• **Given text**:
Visiting economics conferences and seminars, the sessions usually start with the presentation of mathematical-statistical models building on assumptions somewhat analogous to “let us assume that people are green and descending from Mars” — and then long technical discussions follow on how good these models are at making us better understand contemporary societies and economies.
Yours truly finds it extremely hard to see we should at all pay attention to and waste time on modelling societies and economies assuming things like ‘rational expectations’, ‘representative agents’, calculable uncertainties, ergodicity, ‘common knowledge’, ‘infinitely-lived dynasties’, ‘modern-macro Euler equations’, ‘overlapping generations of fixed size’, ‘wages determined by Nash bargaining’, ‘endogenous job openings’, etc., etc.
Without those patently absurd assumptions, the models presented and discussed deliver nothing. The assumptions matter crucially, and not even extreme idealizations in the form of invoking non-existent entities such as ‘hypothetical super populations or ‘actors maximizing expected utility’ delivers. Change only one of the assumptions and something completely different may happen.

• **Rows**:
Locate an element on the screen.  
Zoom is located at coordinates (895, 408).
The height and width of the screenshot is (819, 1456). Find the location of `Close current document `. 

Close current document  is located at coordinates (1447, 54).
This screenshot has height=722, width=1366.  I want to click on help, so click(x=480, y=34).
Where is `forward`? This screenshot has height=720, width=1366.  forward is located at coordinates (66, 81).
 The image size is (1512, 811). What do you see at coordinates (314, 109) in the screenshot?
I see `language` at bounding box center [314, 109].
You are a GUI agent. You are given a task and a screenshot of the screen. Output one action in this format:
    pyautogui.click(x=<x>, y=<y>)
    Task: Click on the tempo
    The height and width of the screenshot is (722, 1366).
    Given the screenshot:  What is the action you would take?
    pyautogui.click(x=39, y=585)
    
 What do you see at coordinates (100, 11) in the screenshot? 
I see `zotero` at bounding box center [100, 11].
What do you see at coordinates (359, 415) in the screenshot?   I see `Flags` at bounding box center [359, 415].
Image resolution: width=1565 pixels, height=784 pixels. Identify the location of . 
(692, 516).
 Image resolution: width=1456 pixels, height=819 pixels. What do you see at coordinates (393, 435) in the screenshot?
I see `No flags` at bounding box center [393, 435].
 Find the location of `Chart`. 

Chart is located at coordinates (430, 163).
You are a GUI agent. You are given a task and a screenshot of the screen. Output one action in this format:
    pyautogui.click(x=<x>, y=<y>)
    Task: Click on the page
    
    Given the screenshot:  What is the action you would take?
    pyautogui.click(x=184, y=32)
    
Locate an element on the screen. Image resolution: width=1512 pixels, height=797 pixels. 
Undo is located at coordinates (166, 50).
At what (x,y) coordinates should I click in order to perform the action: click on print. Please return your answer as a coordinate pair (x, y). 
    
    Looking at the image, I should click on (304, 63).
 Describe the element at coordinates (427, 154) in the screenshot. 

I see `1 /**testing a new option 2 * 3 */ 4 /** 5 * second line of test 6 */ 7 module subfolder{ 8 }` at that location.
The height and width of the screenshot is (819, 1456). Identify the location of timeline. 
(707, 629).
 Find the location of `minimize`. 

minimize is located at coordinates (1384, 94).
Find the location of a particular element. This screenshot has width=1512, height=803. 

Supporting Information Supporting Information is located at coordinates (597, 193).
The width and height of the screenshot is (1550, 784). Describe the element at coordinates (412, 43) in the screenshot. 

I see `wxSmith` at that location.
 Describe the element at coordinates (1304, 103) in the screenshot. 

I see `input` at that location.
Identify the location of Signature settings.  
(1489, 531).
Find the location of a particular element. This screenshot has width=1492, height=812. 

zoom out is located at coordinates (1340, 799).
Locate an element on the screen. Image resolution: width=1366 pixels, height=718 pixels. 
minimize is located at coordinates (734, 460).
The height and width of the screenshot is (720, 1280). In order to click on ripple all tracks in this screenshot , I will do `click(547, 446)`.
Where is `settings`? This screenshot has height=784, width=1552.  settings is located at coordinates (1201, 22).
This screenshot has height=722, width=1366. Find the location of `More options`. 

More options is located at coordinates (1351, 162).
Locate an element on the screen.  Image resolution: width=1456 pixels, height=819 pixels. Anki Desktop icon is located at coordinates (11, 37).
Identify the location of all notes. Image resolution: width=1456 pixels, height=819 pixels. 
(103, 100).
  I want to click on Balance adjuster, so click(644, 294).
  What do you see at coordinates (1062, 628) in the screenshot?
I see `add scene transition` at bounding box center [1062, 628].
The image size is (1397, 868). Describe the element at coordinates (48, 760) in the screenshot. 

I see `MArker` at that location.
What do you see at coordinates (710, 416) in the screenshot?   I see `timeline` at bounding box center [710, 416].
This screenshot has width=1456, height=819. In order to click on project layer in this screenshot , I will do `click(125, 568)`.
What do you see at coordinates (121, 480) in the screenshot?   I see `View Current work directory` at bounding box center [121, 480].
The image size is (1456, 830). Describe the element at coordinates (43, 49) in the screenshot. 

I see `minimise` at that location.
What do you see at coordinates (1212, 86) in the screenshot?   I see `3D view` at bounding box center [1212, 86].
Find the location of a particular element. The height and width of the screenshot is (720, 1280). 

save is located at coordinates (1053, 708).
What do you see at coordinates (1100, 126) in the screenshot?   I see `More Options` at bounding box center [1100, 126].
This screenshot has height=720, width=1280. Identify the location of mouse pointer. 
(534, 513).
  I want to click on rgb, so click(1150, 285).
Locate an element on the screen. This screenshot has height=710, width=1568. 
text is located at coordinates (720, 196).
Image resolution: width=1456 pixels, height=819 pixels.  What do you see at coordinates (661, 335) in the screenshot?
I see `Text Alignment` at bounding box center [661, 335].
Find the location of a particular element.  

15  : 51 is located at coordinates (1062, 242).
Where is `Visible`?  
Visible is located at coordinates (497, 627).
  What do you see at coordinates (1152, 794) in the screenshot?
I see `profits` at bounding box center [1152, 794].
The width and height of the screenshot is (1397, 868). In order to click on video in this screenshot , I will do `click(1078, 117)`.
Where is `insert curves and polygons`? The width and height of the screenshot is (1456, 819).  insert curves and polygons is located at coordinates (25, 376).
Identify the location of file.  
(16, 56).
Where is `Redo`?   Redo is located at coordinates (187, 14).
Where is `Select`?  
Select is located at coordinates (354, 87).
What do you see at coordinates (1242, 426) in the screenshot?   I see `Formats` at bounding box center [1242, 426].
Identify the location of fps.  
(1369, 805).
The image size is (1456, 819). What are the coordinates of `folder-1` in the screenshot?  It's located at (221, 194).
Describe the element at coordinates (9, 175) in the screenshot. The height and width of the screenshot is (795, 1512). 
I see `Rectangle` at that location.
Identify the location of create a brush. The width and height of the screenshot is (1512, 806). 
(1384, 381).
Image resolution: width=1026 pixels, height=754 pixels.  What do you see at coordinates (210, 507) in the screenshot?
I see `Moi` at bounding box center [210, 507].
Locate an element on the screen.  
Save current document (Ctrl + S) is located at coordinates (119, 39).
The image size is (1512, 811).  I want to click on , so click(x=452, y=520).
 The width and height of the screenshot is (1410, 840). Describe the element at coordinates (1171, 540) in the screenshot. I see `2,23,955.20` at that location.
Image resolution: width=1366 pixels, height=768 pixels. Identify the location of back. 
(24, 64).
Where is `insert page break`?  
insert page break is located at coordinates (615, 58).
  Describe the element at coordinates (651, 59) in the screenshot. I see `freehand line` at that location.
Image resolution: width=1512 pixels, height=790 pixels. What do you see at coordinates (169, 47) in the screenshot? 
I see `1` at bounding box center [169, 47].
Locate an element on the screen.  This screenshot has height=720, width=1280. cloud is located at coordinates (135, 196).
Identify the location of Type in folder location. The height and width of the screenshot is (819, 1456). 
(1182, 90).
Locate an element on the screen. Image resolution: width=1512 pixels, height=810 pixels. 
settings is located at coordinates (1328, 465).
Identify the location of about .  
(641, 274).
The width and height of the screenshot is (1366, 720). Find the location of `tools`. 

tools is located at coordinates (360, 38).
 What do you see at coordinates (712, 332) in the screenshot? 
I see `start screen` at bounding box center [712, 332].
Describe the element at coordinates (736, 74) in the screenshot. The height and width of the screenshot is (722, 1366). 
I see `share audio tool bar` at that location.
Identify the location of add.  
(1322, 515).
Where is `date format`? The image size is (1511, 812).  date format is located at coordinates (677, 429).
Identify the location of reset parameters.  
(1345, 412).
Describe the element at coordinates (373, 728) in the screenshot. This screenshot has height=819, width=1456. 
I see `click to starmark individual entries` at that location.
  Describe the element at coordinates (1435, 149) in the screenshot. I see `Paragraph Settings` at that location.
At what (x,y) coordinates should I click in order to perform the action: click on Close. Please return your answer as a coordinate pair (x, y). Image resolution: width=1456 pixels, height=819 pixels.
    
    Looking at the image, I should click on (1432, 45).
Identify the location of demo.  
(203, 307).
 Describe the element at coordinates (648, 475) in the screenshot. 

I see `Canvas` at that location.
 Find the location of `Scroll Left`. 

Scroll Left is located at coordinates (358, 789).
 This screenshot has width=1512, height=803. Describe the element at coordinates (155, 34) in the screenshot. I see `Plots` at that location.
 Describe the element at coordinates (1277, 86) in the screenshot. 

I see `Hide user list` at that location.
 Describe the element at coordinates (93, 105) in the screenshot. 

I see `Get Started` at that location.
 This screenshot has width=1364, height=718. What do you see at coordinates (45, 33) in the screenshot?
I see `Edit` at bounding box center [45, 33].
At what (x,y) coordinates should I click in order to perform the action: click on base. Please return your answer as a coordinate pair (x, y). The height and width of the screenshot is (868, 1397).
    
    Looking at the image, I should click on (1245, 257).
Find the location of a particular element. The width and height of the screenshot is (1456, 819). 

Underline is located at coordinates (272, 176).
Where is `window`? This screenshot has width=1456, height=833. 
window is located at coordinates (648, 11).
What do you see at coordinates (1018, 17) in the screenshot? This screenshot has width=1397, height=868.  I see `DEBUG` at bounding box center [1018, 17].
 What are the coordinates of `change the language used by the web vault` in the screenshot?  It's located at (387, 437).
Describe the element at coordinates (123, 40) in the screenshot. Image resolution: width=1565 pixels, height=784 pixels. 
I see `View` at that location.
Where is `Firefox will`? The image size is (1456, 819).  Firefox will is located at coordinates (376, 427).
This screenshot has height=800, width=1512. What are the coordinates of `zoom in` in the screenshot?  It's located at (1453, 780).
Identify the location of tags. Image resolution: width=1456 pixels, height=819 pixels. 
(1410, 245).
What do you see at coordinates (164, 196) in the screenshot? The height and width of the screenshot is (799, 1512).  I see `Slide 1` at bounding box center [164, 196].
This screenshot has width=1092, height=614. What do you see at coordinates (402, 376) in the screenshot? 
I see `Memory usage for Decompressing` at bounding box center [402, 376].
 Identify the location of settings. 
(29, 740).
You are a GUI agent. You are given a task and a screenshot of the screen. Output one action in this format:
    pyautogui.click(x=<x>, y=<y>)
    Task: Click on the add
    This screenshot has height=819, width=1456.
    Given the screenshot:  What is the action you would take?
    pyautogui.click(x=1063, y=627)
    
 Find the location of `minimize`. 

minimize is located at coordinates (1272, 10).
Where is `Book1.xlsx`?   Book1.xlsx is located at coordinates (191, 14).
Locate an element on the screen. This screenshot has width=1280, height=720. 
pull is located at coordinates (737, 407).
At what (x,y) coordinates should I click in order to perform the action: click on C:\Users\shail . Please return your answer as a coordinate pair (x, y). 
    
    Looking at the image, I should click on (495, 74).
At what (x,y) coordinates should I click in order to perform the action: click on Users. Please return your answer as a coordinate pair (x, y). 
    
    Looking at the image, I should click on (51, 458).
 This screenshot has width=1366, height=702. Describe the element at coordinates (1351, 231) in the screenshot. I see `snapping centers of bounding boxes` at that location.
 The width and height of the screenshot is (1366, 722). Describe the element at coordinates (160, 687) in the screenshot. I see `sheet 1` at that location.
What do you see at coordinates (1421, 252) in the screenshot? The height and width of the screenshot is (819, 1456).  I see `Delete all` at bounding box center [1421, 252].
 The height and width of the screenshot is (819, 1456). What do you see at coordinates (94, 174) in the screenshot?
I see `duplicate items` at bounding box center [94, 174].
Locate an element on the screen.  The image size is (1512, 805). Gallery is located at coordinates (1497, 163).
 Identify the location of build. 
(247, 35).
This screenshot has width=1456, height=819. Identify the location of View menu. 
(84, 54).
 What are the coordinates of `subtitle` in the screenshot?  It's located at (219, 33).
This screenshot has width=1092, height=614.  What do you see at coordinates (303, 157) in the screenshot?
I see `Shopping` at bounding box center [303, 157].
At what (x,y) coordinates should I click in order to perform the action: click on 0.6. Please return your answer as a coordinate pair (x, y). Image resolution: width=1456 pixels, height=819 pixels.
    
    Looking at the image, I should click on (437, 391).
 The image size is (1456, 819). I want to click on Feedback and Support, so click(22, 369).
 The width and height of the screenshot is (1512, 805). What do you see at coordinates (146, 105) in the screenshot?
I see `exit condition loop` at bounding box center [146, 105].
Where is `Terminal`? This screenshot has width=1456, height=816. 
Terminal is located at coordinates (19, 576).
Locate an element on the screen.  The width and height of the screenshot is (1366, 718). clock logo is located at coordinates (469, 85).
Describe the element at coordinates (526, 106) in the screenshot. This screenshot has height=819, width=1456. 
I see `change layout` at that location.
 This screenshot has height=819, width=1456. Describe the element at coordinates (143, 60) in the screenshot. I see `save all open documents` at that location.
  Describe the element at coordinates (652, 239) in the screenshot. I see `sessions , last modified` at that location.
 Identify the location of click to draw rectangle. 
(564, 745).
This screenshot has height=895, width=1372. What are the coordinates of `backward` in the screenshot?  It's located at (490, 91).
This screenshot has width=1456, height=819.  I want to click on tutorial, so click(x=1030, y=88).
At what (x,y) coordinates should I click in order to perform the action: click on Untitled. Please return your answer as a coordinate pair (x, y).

• **Exercise set**:
[1] Answer these questions about the given text:
(a) How do sessions at economics conferences and seminars usually start?
(b) Which assumption about wages appears in the list of assumptions?
(c) What may happen if only one of the assumptions is changed?
[2] Output, as a numbered list, the lines of the entries in the stretch from the line containing "What do you see at coordinates (100, 11)" through the line containing "minimize is located at coordinates (1384, 94).", leaving out blank lines.

• **Answers provided**:
[1]
(a) They usually start with the presentation of mathematical-statistical models building on assumptions somewhat analogous to "let us assume that people are green and descending from Mars."
(b) 'Wages determined by Nash bargaining.'
(c) Something completely different may happen.

[2]
1.  What do you see at coordinates (100, 11) in the screenshot? 
2. I see `zotero` at bounding box center [100, 11].
3. What do you see at coordinates (359, 415) in the screenshot?   I see `Flags` at bounding box center [359, 415].
4. Image resolution: width=1565 pixels, height=784 pixels. Identify the location of . 
5. (692, 516).
6.  Image resolution: width=1456 pixels, height=819 pixels. What do you see at coordinates (393, 435) in the screenshot?
7. I see `No flags` at bounding box center [393, 435].
8.  Find the location of `Chart`. 
9. Chart is located at coordinates (430, 163).
10. You are a GUI agent. You are given a task and a screenshot of the screen. Output one action in this format:
11.     pyautogui.click(x=<x>, y=<y>)
12.     Task: Click on the page
13.     Given the screenshot:  What is the action you would take?
14.     pyautogui.click(x=184, y=32)
15. Locate an element on the screen. Image resolution: width=1512 pixels, height=797 pixels. 
16. Undo is located at coordinates (166, 50).
17. At what (x,y) coordinates should I click in order to perform the action: click on print. Please return your answer as a coordinate pair (x, y). 
18.     Looking at the image, I should click on (304, 63).
19.  Describe the element at coordinates (427, 154) in the screenshot. 
20. I see `1 /**testing a new option 2 * 3 */ 4 /** 5 * second line of test 6 */ 7 module subfolder{ 8 }` at that location.
21. The height and width of the screenshot is (819, 1456). Identify the location of timeline. 
22. (707, 629).
23.  Find the location of `minimize`. 
24. minimize is located at coordinates (1384, 94).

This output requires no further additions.